Which is why she advocates for a system like the Swachh Bharat where the problem and the solution are looked through an ‘ecosystem approach’ lens and there are multiple stakeholders filtering out the loopholes and taking on a follow-up process.

She also believes that as investors it is very difficult to strike a balance between a ‘socially responsible investment’ and ‘impact investment’. She defines the former as an investment that does no harm on the environment and people, while the latter is an investment that is created with an intent to bring about positive change.

Source: Youtube

Since the Michael and Susan Dell Foundation concentrates only on early-stage investments, their return on investments are low and the risk of failure is quite high. "Some of our exits have been good investments; some of them have been write-offs. But what is now important is if the market is capable of taking up any of these interventions.

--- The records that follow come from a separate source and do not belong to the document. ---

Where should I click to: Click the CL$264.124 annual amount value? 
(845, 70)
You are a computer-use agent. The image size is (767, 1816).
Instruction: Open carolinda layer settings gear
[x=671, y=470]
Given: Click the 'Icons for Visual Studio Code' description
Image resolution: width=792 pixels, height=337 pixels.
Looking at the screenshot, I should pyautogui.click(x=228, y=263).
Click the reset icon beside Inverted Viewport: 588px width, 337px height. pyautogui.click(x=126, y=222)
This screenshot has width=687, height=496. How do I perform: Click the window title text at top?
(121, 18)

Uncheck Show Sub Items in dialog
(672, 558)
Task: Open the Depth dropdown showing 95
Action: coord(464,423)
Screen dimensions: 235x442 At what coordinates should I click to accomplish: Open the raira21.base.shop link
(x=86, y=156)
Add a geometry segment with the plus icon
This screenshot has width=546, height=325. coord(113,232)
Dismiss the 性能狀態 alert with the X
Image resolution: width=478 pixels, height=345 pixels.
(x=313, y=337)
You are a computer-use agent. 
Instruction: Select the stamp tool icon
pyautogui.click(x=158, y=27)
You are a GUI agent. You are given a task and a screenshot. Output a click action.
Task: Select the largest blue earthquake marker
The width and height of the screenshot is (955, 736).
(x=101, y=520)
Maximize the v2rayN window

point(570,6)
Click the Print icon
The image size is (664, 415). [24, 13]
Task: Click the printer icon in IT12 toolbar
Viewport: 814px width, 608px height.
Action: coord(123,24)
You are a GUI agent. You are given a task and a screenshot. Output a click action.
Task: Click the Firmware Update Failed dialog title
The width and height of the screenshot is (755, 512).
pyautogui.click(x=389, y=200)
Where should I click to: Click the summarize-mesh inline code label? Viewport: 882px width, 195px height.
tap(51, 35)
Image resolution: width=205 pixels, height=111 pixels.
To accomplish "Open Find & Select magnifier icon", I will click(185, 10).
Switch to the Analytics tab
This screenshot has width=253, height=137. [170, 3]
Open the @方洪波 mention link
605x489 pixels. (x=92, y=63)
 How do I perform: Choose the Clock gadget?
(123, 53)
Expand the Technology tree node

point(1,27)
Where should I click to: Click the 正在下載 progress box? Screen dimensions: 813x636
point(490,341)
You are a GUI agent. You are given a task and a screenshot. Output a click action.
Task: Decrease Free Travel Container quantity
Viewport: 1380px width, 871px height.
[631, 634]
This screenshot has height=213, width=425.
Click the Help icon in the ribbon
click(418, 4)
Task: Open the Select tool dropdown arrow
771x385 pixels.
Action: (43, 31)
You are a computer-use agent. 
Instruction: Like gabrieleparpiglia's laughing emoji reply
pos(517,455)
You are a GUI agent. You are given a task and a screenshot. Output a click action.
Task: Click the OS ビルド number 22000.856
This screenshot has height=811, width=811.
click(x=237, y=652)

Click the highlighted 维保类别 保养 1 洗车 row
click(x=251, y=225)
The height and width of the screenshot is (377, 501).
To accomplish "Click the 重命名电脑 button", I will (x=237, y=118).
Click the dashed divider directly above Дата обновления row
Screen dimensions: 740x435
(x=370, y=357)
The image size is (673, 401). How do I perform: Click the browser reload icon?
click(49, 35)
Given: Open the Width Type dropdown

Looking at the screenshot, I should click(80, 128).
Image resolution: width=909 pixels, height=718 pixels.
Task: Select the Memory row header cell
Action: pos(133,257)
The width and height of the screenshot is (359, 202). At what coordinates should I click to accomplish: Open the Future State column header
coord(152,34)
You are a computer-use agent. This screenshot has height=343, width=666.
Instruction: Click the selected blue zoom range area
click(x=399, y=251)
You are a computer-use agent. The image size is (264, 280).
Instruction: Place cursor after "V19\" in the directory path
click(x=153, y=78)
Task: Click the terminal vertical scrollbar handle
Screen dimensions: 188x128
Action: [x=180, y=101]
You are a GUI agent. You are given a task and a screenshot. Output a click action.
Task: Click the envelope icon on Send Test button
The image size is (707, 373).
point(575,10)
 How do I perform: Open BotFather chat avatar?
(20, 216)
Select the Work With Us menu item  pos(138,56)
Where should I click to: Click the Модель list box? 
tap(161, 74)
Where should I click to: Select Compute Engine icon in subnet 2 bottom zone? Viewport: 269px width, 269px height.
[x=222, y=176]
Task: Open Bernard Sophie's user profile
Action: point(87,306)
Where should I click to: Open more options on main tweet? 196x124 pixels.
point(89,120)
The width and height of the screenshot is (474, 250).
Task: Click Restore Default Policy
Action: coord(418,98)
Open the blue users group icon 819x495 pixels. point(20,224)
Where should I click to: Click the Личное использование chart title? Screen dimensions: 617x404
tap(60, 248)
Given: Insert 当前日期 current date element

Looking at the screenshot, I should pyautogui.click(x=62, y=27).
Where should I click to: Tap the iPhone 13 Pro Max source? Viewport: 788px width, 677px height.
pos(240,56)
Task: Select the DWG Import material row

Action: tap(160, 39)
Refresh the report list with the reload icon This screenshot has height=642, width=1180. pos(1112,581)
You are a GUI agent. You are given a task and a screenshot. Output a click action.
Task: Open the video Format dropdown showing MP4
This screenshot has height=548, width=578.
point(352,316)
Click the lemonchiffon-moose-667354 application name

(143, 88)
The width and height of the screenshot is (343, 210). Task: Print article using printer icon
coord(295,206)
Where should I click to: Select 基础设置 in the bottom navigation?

Then, over a period of time, these companies need to deliver rates that the market will like, and which will also attract investors", she notes.

India- a thriving space for investment?

India’s complexity is an opportunity. There are challenges but they need to be viewed as business opportunities that are waiting to be addressed. Geeta says,

“Scale is an opportunity. A strong set of regulations is an opportunity because that is keeping the market safe and sound. We have income inequalities, we have significant social injustice but I believe we should look at the brighter side and that also is the bridge we are trying to build as a foundation. A lot of people say that the government systems are broken and the regulations are scattered, but that is your biggest market. Every challenge is an opportunity if you flip it.”